Schumpelick V, Fass J, Truong S, Dreuw B, Treutner K H
Chirurgische Klinik, Medizinische Fakultät, RWTH Aachen.
Chirurg. 1992 Sep;63(9):715-21.
204 patients were treated for esophageal cancer from 1.1.1986 until 1.6.1992 (carcinoma of the hypopharynx: n = 12, adenocarcinoma of the endobrachyesophagus: n = 82, primary esophageal cancer: n = 110). Out of the primary esophageal cancers 84 tumors (76%) were resected and 24% had palliative endoscopic and/or irradiation therapy.
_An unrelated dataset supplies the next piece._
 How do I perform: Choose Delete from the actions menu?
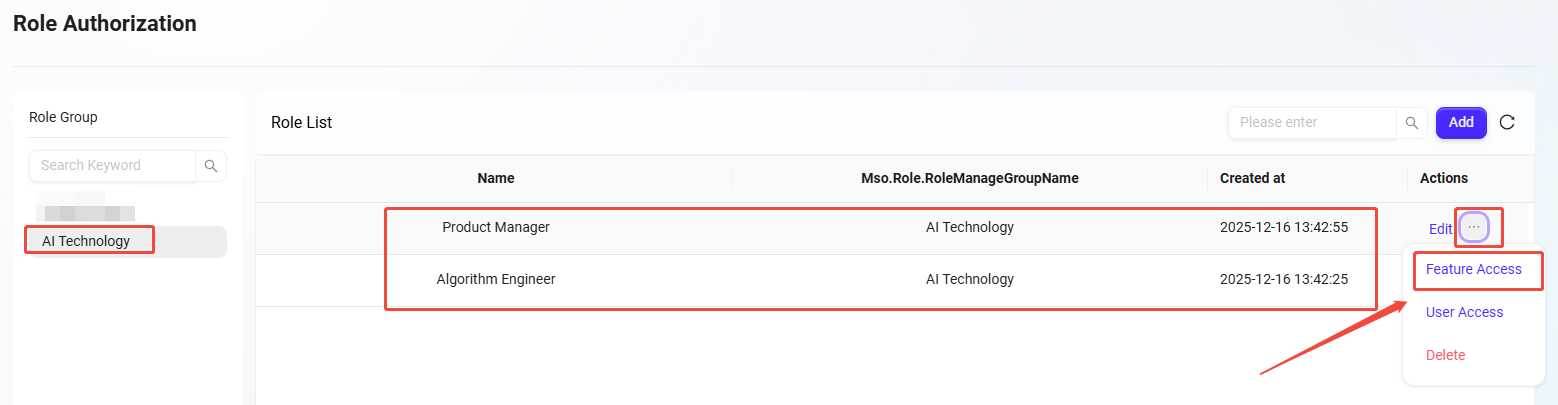click(1445, 355)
The stage distribution of the resected patients was: stage I: 7.1%, stage IIa: 35.7%, stage IIb: 11.9%, stage III: 33.3%, stage IV: 11.9%. The total morbidity of the resected patients amounted to 32.1%, the 30 days mortality to 7.1%, and the in hospital mortality to 9%. These data show no significant difference to the results of palliative endoscopic procedures (morbidity: 42.3%, mortality: 7.7%). None of the conservatively treated patients survived longer than 12 months whereas resected individuals had a 5-year-survival rate of 20%. The most predictive factors for prognosis were: Depth of tumor invasion (p less than 0.01), R-classification (p less than 0.05), and the lymphonodular status (p less than 0.05). A perioperative irradiation was effective in T3- and T4-tumors.